The historic church’s burning is a loss to the parish, Boudreau said, but parishioners have been well-served by another nearby church. He said a parish committee informed parishioners in a late-March meeting that it does not make financial sense to rebuild the church. Instead, a tiny church-museum building will be erected, featuring many artifacts that were saved before the church was destroyed.

“We’re managing with it, but it’s too bad what we lost there,” Boudreau said.

In B.C., several individuals were charged following church attacks last summer.

Kathleen Panek pleaded guilty in October to two counts of arson in connection with the July 2021 destruction of St. George’s Coptic Orthodox Church in Surrey. She is scheduled to be sentenced April 8.

Suspects in another church attack also pleaded guilty to charges of mischief under $5,000 after smearing orange paint on the front of St. Jude’s Parish church in Vancouver last Canada Day.

Zoe Luba received a conditional discharge and 12 months’ probation on Dec. 7 and was ordered to pay a $100 victim-fine surcharge. Her sister, Emily Luba, also received a discharge conditional upon her completing 12 months’ probation. She was also ordered to pay a victim fine surcharge of $750, stay away from the parish property, write a letter of apology to the pastor and congregation, and complete 40 hours of community work service.

======

* WHAT THIS EXERCISE ASKS:
A: According to the article on church attacks, what will be built instead of rebuilding the burned church?
B: Write out the part of the article on church attacks starting with "The historic church’s" and going on through "sentenced April 8.".
C: Continue the article on church attacks from where it stops.
The material after this point comes from a separate source.

Data excerpts
======

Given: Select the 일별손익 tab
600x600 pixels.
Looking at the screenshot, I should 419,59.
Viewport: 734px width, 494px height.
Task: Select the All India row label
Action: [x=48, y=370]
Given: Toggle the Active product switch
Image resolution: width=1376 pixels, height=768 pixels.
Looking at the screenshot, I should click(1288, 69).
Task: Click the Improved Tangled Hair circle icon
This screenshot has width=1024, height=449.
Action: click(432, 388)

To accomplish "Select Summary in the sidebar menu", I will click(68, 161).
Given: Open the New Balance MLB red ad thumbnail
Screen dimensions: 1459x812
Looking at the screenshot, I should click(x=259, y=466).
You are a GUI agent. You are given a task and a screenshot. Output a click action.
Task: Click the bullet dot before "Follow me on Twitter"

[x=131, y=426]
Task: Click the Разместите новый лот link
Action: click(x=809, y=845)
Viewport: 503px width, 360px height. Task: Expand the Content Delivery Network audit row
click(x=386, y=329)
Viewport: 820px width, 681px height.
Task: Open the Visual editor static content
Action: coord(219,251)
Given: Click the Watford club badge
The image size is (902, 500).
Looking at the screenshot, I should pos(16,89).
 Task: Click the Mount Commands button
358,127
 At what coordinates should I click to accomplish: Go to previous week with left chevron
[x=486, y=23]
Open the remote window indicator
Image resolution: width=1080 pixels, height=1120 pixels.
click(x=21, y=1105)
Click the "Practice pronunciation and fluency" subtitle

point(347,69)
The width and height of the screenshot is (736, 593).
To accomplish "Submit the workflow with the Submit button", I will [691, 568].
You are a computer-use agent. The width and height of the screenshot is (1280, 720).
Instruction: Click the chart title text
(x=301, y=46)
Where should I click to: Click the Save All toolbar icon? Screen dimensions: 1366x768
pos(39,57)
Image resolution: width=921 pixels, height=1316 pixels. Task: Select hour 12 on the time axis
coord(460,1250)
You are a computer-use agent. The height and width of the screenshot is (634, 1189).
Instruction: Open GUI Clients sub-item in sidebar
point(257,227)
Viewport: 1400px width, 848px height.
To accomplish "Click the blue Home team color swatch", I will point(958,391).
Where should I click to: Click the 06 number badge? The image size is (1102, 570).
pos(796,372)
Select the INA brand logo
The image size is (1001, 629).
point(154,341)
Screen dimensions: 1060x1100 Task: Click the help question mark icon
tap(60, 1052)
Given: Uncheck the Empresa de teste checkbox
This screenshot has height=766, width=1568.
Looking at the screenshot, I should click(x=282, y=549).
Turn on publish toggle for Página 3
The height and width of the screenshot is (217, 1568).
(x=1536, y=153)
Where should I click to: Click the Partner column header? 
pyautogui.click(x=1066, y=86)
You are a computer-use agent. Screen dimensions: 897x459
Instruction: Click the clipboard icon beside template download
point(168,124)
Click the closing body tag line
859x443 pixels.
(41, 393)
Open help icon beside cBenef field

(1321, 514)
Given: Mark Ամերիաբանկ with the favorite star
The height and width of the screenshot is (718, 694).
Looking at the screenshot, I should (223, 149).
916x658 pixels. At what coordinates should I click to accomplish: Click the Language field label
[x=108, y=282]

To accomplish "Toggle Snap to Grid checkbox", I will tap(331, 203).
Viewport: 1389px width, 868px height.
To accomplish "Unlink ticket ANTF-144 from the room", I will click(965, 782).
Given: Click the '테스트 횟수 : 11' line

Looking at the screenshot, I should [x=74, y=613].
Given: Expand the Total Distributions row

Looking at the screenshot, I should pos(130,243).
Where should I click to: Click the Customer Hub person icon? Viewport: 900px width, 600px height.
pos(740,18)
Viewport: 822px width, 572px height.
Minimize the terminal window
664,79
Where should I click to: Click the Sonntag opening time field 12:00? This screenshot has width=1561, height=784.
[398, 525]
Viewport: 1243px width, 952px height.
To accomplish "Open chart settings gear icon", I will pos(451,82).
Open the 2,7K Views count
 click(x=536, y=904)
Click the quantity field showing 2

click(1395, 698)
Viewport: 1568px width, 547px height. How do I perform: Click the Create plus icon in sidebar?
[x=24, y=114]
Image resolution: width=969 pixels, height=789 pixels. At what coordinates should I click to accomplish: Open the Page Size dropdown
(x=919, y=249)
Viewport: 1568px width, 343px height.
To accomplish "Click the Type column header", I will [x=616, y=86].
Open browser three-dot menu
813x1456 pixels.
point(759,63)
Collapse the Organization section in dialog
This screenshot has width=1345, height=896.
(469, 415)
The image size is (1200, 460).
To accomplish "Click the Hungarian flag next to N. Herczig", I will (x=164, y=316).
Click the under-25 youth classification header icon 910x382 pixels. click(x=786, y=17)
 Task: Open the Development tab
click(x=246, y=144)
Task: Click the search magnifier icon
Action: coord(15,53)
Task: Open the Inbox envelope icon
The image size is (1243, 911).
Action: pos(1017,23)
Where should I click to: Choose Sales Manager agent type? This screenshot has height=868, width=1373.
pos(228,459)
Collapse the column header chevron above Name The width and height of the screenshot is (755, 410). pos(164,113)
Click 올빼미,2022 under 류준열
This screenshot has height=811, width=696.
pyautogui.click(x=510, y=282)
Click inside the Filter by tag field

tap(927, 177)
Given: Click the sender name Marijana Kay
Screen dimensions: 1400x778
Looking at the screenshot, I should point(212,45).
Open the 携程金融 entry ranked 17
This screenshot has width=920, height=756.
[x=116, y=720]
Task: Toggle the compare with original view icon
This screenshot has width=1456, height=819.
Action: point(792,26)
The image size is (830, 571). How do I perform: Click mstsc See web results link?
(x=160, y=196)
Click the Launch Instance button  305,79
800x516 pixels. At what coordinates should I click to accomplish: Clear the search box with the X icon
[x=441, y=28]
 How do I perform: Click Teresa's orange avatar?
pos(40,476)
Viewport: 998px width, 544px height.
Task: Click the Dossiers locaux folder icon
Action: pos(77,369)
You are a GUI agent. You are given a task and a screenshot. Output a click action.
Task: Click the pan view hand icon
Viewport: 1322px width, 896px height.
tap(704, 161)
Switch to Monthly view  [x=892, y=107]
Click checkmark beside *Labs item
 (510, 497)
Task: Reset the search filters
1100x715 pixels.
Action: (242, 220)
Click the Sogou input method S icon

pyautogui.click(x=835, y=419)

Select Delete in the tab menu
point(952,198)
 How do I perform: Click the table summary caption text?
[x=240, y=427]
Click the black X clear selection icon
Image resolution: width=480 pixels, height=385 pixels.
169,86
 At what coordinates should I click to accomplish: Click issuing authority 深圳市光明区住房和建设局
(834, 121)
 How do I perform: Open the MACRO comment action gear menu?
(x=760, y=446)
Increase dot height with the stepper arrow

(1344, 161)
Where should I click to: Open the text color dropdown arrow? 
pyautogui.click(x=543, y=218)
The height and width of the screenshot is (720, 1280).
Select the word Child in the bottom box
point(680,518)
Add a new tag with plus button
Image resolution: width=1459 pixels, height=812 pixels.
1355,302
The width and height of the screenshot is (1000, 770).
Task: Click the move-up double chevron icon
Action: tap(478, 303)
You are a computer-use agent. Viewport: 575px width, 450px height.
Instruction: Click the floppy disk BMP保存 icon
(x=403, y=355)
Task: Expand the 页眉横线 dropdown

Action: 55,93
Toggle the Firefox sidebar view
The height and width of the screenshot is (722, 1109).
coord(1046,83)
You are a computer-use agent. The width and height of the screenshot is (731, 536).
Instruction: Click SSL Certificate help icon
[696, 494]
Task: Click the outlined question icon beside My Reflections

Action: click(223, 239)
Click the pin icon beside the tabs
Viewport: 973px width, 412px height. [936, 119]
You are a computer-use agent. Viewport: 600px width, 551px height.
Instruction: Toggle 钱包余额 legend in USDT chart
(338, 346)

======

* ANSWERS TO THIS EXERCISE:
A: A tiny church-museum building featuring many artifacts that were saved before the church was destroyed.

B:
The historic church’s burning is a loss to the parish, Boudreau said, but parishioners have been well-served by another nearby church. He said a parish committee informed parishioners in a late-March meeting that it does not make financial sense to rebuild the church. Instead, a tiny church-museum building will be erected, featuring many artifacts that were saved before the church was destroyed.

“We’re managing with it, but it’s too bad what we lost there,” Boudreau said.

In B.C., several individuals were charged following church attacks last summer.

Kathleen Panek pleaded guilty in October to two counts of arson in connection with the July 2021 destruction of St. George’s Coptic Orthodox Church in Surrey. She is scheduled to be sentenced April 8.

C:
Statistics Canada reported March 17 that police-reported hate crimes rose 37 per cent from 2019 to 2020, to a total of 2,669 incidents. Crimes motivated by hatred of religion decreased by 16 per cent to 515. Those targeting Jews accounted for most, rising to 321 incidents from 306 in 2019. Anti-Muslim crime dropped (82 incidents compared with 182 the year before) as did anti-Catholic hate crime (42 compared with 51 in 2019).

Elia said the league’s data base clearly shows a large increase in anti-Catholic hate crimes throughout the summer of 2021.

Statistics Canada cited the effects of the COVID pandemic for the overall rise in hate crimes. “The pandemic further exposed and exacerbated issues related to community safety and discrimination in Canada, including hate crime,” it said in a news release.

That trend was also cited by the B.C. Human Rights Commission when it announced last August that it would hold an official inquiry into “the disturbing surge of hate [during] the pandemic.” Catholic observers criticized Commissioner Kasai Govender for failing in her comments justifying the inquiry to acknowledge anti-Catholic hatred that had surged in the months preceding her launching of the inquiry.

The commission said in a February 2022 news release that it had received online submissions from more than 1,700 persons who said they had either witnessed or directly experienced a hate incident during the pandemic. The window for public input closed March 6.

Govender said earlier that the commission would also invite written submissions and hold roundtable talks to gather information. None of this would be held in public, she said, nor would a list of participating individuals or organizations be released.

Commission communications officer Charlotte Kingston failed to respond to three messages from The B.C. Catholic seeking information on the status of those internal proceedings. A spokesman for the Roman Catholic Archdiocese of Vancouver said the commission had not contacted the archdiocese for any input into its inquiry.

The commission is expected to release its report in early 2023.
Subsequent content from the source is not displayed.